When anxiety strikes and the avoidance instinct kicks in, there are two choices; press forward in small, manageable ways to eventually your way through the stressor, or engage in total avoidance. The trick to managing anxiety is taking path number one, i.e., taking small, doable steps towards facing your fears. This requires the troublesome task of trading short-term stress for long-term gain. While option two works (avoidance) in the short term to ease tension, it has a quite a few drawbacks. If we solely avoid, it will become harder and harder to face our fears, and we will get to a place where faith in ourselves to overcome anxiety becomes quite low. Dips in self-confidence/self-esteem often follow because of we forget the feeling of pushing ourselves past what we think we are capable of. The key is never doing it all at once, but rather breaking a task down into what feels like manageable steps and starting a bit at a time.

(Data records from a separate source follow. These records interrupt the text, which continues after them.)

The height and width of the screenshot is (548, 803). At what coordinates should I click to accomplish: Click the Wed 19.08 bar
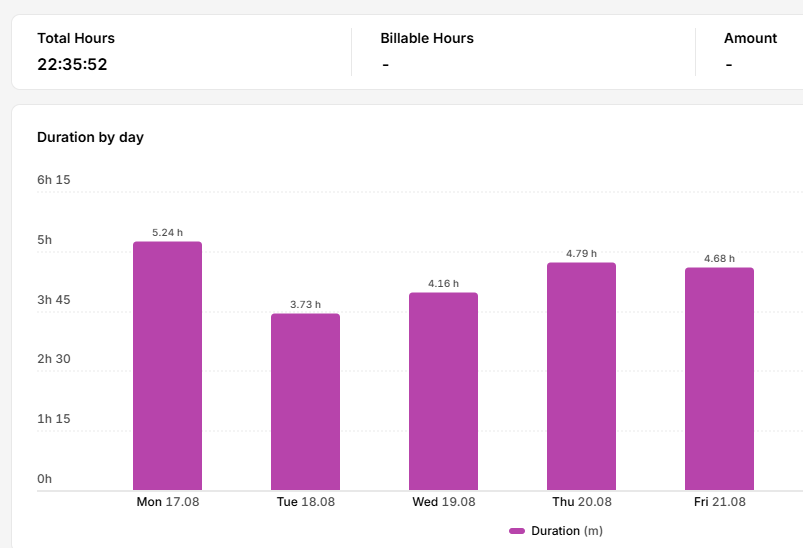click(443, 391)
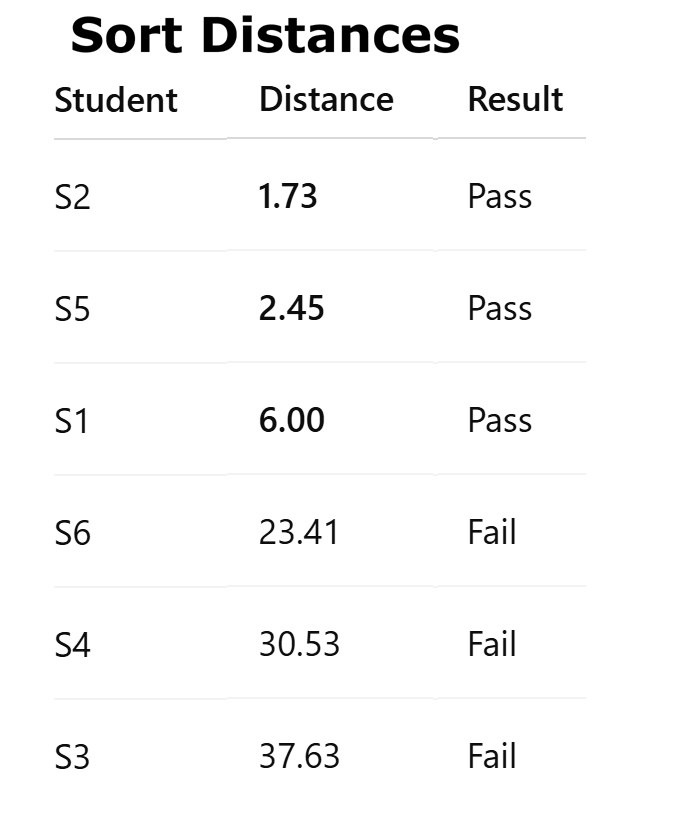Click the Result column header
The width and height of the screenshot is (675, 838).
[x=515, y=100]
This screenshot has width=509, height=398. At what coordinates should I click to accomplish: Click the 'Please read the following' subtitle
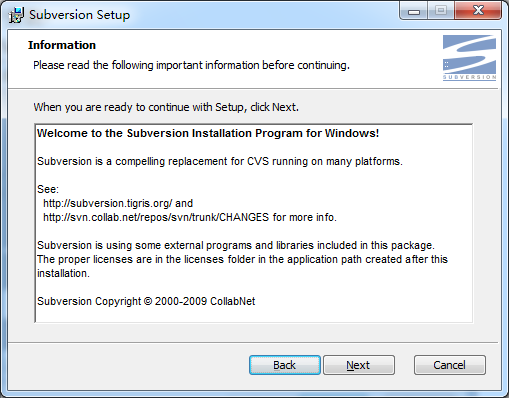point(191,65)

When it comes to using this strategy in parenting, it can be a tough sell. Encouraging your kids to do a task they would rather not is hard. Children really know how to make a great case for avoiding – they can talk, cry, negotiate, and tantrum their way out of many things. While we do not have to pick every battle, if avoidance becomes a pattern, it may be important to figure out if there is an underlying anxiety that is leading to their evasion behaviors. Help them get through a tough activity/situation by empathizing with their feelings, while still showing your confidence in their ability to try. They are also not required to do an entire task all at once, but rather make small steps toward trying. No one runs a marathon in one day, but the first step is getting off the couch. Make sure they are armed with anxiety soothing techniques, such as deep breathing strategies, fidget toys, or a calming place to go if they need short breaks. Positive self- talk, practicing the situation in advance, or identifying a supportive adult can be helpful as well. Sometimes, simply asking what is making them worried, and making small accommodations to make the situation easier can be a useful way to reduce anxiety. If avoidance continues to persist, it may to time seek professional help to address the situation.